Eine Straftat liegt vor, wenn der Fahrer trotz einer Blutalkoholkonzentration von mindestens 1,1 Promille mit dem E-Scooter unterwegs ist. Der ADAC weist nachdrücklich darauf hin, dass für Fahrer unter 21 Jahren und Führerscheinneulinge in der Probezeit die 0,0 Promille-Grenze gilt.

„Ein E-Scooter ist somit definitiv keine Alternative zum Auto, um im berauschten Zustand nach Hause zu fahren“, betont der Polizeisprecher. Um diesem möglichen Irrglauben entgegenzuwirken, setzt die Polizei Hamburg auf zahlreiche präventive Maßnahmen und Aufklärung, aber auch auf konsequente Ahndung von Verstößen. Mit der im vergangenen Jahr initiierten Kampagne „Mobil. Aber sicher!“ wird ein Schwerpunkt der Öffentlichkeitsarbeit gesetzt.

E-Scooter in Hamburg: Kennzeichen sollen Schäden regulieren helfen

Seit dem 1. März gilt auch für E-Scooter ein neues Versicherungsjahr. Seither ist nur noch das schwarze Kennzeichen erlaubt. Wer dann noch mit dem alten grünen fährt, macht sich strafbar und genießt keinen Versicherungsschutz, so der Gesamtverband der Deutschen Versicherungswirtschaft (GDV). Neben zwei-, drei- oder vierrädrigen Kleinkrafträdern und motorisierten Krankenfahrstühlen brauchen auch Elektrokleinstfahrzeuge wie etwa E-Tretroller dieses Kennzeichen als Nachweis einer gültigen Kfz-Haftpflichtversicherung. Diese reguliert verursachte Fremdschäden.

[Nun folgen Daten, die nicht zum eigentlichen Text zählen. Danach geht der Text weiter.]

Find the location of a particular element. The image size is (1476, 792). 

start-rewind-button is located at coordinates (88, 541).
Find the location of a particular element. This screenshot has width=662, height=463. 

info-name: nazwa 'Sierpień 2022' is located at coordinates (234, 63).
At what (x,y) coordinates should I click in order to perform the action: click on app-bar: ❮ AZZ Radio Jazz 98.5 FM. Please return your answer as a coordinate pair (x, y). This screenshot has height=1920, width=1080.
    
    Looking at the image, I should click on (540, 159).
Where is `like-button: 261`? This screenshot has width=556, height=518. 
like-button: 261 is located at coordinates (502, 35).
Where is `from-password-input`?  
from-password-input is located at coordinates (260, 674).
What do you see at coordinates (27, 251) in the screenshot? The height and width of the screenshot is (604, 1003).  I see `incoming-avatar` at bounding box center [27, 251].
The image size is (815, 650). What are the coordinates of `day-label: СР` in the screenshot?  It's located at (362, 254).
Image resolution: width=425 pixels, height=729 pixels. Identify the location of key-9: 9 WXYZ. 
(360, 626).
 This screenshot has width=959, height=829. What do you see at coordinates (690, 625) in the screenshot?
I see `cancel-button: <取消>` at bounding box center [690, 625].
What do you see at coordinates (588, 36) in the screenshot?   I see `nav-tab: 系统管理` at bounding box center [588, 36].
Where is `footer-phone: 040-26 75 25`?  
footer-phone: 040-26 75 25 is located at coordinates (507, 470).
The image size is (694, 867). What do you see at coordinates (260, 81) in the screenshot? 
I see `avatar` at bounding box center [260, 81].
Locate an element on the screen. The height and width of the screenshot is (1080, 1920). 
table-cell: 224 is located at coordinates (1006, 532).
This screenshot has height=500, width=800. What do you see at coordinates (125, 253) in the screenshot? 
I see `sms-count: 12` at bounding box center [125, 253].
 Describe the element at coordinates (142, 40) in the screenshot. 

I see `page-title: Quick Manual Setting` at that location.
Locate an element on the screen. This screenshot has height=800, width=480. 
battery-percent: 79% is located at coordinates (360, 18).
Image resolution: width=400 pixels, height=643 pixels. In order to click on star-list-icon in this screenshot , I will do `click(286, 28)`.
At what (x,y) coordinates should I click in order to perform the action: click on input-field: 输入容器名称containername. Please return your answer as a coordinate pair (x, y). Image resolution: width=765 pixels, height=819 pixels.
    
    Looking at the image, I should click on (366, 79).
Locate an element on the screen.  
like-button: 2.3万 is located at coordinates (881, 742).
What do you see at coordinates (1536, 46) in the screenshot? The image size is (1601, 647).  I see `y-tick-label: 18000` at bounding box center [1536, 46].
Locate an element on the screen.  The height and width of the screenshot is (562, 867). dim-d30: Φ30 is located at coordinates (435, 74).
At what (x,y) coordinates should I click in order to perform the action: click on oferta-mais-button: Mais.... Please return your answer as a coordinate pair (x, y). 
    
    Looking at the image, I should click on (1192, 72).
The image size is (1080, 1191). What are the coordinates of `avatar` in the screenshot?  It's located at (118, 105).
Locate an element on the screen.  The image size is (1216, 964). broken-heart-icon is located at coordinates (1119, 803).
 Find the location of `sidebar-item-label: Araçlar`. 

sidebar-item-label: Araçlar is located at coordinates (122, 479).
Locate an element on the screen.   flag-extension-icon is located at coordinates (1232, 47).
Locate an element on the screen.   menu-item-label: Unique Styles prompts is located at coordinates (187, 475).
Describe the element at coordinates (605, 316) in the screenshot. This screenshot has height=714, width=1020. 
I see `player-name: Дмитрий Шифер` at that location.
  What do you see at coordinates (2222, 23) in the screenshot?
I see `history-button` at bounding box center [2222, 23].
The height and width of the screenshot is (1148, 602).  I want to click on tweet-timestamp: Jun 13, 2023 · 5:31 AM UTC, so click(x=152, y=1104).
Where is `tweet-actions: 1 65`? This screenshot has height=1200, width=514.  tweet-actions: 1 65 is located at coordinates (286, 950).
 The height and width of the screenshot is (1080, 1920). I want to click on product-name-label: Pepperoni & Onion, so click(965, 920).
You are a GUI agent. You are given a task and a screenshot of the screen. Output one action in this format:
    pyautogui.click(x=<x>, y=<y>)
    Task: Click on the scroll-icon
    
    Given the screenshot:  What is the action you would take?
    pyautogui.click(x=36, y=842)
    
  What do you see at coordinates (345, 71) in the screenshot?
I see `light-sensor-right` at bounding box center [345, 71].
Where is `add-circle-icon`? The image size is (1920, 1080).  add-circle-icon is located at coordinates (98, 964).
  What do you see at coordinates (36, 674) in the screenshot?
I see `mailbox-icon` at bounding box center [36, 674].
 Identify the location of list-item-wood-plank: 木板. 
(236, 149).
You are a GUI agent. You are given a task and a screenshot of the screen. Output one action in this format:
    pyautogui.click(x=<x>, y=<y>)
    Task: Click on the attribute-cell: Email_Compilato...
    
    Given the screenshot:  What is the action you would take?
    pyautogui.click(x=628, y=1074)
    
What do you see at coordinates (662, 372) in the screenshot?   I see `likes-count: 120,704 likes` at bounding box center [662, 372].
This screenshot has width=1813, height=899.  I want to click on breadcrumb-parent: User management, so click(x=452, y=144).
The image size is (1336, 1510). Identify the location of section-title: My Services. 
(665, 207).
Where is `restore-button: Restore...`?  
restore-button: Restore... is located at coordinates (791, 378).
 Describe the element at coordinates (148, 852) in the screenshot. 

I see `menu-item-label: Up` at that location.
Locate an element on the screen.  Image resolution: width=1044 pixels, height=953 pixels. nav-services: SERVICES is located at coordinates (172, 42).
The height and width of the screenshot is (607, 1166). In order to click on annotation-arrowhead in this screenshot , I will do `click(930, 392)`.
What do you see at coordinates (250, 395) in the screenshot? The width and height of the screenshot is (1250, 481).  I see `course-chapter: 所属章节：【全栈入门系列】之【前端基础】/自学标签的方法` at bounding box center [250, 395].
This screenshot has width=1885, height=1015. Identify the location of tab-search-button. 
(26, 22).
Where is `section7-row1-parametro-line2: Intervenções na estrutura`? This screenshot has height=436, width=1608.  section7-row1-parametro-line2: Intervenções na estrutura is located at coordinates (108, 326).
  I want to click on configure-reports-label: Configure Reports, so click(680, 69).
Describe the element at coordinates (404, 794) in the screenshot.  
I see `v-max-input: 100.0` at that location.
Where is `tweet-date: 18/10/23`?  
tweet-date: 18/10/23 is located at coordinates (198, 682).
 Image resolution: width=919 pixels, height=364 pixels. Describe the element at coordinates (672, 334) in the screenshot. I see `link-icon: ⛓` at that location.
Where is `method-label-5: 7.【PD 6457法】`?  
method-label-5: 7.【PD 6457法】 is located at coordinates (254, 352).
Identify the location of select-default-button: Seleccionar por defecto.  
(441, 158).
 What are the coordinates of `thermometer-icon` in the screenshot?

Für die Regulierung von Schäden am eigenen Fahrzeug wären zusätzlich Teil- oder Vollkaskoversicherungen nötig. Auch die schnellen S-Pedelecs brauchen ein Kennzeichen. Die Kennzeichen-Pflicht gilt so auch für die schnellen S-Pedelecs, die bis 45 km/h beim Treten unterstützen. Normale Pedelecs bis 25 km/h gelten dagegen als Fahrrad und brauchen daher kein Kennzeichen.